**Problem details**.
Please swap "width" for "breadth" in the data from the line containing "Task: Click the NOVO AGENDAMENTO button" through the last line, inclusive. Return only those lines, with nothing else altered.

* start Dataset excerpts *

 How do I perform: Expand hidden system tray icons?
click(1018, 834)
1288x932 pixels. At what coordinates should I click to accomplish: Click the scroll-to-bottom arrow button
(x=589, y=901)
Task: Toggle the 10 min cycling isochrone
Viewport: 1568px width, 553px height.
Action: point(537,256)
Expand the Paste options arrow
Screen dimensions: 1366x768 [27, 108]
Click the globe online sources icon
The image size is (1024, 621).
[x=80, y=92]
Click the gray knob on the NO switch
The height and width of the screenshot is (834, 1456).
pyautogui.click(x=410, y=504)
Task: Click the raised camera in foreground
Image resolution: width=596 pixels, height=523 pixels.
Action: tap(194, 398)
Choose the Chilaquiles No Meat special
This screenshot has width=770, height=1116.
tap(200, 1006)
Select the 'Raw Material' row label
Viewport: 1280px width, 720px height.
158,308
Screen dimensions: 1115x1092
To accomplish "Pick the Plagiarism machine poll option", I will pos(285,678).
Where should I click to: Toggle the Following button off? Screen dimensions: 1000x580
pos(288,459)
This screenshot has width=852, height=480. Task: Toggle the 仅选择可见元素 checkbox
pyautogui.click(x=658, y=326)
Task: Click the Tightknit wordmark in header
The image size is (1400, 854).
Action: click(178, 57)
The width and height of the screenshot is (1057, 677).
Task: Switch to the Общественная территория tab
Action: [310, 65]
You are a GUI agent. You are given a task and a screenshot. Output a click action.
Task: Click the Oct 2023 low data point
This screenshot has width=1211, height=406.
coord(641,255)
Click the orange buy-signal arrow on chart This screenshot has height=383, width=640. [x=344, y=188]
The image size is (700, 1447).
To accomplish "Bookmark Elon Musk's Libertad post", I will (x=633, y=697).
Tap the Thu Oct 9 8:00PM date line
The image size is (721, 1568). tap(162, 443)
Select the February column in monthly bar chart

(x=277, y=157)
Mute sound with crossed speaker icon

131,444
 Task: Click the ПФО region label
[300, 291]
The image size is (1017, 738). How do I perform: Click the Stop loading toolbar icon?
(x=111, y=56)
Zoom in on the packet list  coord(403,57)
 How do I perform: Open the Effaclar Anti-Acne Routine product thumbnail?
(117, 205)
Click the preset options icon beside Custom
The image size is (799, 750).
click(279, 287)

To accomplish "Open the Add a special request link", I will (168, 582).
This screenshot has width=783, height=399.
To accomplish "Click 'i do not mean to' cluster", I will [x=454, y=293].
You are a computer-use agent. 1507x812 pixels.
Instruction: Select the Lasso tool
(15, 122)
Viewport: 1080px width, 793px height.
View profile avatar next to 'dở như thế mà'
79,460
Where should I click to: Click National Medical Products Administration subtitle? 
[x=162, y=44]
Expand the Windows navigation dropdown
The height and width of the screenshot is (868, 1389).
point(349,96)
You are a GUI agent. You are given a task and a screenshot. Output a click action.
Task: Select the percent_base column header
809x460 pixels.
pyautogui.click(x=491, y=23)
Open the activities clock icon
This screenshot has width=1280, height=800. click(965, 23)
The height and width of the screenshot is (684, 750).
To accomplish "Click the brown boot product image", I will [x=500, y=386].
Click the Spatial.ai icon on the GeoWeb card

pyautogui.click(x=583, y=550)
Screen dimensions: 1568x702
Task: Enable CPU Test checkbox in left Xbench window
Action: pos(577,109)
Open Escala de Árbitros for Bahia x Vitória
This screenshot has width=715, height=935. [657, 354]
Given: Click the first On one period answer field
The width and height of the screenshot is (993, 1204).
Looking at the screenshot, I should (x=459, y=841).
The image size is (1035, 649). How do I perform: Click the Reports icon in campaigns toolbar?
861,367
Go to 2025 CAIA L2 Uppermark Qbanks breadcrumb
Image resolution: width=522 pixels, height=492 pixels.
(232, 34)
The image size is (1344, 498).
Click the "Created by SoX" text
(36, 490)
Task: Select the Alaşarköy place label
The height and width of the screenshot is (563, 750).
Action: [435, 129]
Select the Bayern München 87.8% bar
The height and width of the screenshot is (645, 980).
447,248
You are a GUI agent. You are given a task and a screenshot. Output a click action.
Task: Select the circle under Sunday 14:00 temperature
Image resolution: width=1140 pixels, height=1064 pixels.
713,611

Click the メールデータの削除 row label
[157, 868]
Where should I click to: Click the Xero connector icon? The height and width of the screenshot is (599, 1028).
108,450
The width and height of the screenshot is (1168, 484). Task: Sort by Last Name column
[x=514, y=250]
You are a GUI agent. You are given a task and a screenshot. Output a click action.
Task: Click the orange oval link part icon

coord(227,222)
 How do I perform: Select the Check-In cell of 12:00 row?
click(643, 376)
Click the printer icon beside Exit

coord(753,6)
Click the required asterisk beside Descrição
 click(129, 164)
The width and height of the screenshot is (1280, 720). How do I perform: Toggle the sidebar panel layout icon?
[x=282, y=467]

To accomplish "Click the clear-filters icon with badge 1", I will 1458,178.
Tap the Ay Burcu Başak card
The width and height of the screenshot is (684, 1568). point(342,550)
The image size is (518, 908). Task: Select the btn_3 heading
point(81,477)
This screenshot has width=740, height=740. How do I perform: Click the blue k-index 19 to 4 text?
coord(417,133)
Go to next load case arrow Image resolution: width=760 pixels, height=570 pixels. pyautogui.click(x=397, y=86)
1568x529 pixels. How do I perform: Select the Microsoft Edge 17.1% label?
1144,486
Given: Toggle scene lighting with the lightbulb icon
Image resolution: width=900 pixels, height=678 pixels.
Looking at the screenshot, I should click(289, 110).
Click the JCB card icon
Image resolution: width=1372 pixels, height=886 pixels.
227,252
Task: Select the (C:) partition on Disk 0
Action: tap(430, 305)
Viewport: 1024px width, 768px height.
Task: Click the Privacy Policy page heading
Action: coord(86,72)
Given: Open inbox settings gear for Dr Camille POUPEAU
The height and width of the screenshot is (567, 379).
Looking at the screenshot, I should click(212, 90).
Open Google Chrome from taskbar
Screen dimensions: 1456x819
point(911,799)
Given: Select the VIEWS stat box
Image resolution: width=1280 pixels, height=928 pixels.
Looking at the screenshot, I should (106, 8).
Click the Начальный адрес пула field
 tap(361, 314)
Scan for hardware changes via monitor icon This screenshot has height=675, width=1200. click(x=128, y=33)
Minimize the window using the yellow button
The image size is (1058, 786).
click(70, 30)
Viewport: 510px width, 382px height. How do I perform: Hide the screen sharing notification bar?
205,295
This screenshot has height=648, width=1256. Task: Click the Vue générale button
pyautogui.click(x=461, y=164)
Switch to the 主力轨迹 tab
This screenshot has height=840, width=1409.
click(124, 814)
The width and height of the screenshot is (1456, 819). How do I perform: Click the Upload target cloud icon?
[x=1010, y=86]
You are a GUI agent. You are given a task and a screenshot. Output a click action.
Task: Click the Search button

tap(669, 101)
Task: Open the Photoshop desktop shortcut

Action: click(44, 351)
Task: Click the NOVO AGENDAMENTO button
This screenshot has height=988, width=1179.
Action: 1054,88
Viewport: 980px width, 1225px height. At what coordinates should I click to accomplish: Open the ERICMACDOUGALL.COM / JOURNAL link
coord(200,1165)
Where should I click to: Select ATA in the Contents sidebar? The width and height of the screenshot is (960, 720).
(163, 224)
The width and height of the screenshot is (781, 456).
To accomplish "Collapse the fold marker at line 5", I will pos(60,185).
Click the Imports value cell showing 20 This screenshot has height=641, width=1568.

* end Dataset excerpts *

**Exercise result**.
Task: Click the NOVO AGENDAMENTO button
This screenshot has height=988, breadth=1179.
Action: 1054,88
Viewport: 980px breadth, 1225px height. At what coordinates should I click to accomplish: Open the ERICMACDOUGALL.COM / JOURNAL link
coord(200,1165)
Where should I click to: Select ATA in the Contents sidebar? The breadth and height of the screenshot is (960, 720).
(163, 224)
The breadth and height of the screenshot is (781, 456).
To accomplish "Collapse the fold marker at line 5", I will pos(60,185).
Click the Imports value cell showing 20 This screenshot has height=641, breadth=1568.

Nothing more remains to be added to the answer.